Quand lecture et peinture se mettent en ménage
par C’est Nabum
vendredi 22 mars 2013
Une performance artisitique en direct ...
Une raison de vivre ...
Une grande salle de spectacle, transformée pour l'occasion en salle d'exposition. Toute drapée de noir, elle a conservé ses rampes de lumière et s'est parée de cloisons blanches réparties savamment dans tout l'espace. Des tâches de couleurs, des photographies, des toiles, des sculptures, des poteries, un vaste ensemble hétéroclite sans unité se présente à nous.
Tous les genres ou presque sont exposés ici. De la peinture abstraite à l'art figuratif, du naïf au psychédélique, du pop art au collage incertain, nous allons d'un genre à l'autre sans trop y trouver un fil conducteur.

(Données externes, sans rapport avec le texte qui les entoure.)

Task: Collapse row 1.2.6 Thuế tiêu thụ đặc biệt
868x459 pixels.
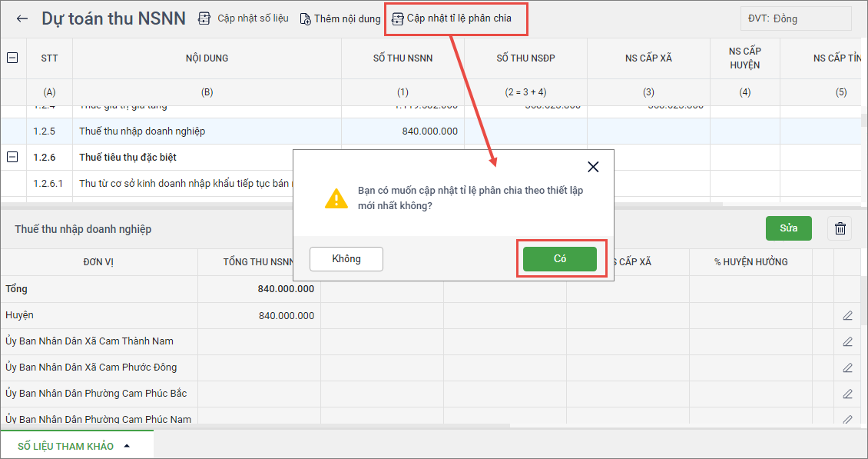Action: (12, 157)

Les curieux vont au gré de leurs préférences quand d'autres attendent l'évènement du jour.
Une performance artistique, puisque c'est ainsi qu'on nomme la chose, nous sera livrée dans quelques instants. La lecture et la peinture vont s'unir pour que naisse sous nos yeux une œuvre originale, conçue en l'espace de quarante minutes. Tel est le défi qu'a relevé Frédérique Clément qui pendant que Philippe, son ancien compagnon, nous lira un texte de Stig Dagerman "Notre besoin de consolation est impossible à rassasier", s'inspirera des mots et du sens pour concevoir sa lecture personnelle sur une grande toile de deux mètres par un mètre cinquante.

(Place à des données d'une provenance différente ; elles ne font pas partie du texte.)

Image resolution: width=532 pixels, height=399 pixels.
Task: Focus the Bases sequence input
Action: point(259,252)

Tous deux les cheveux poivre et sel s'avancent. Le silence se fait, l'obscurité gagne la salle. Deux projecteurs seulement, l'un qui mettra en lumière le tableau à naître, l'autre qui suivra les mouvements du lecteur itinérant. Philippe est de noir vêtu, Frédérique porte une grande blouse blanche. Lui lit, à distance, sans un regard pour celle qui peint en lui tournant le dos, indifférente à tous ceux qui sont derrière elle …
Pour les spectateurs le dilemme s'impose. Que faire ? Écouter attentivement ce texte dense, lourd, chargé d'une force créatrice ou bien suivre du regard la main qui couvre la toile de lignes soudaines, de courbes amples, de tâches colorées ? Incapable de choisir, j'ai pris le stylo, pour dans le même temps, commettre ma performance personnelle, ce billet en direct, petite perversité de ma folie scripturale.
Le public est parfaitement silencieux, bercé par la voix suave du lecteur, emporté par ses jaillissements ou ses longs silences, captivé par ce texte étonnant. À moins qu'il ne soit fasciné par le miracle de la main qui va en tous sens, qui porte plusieurs pinceaux, qui ne cesse d'aller et venir en vagues rageuses ou bien en touches délicates.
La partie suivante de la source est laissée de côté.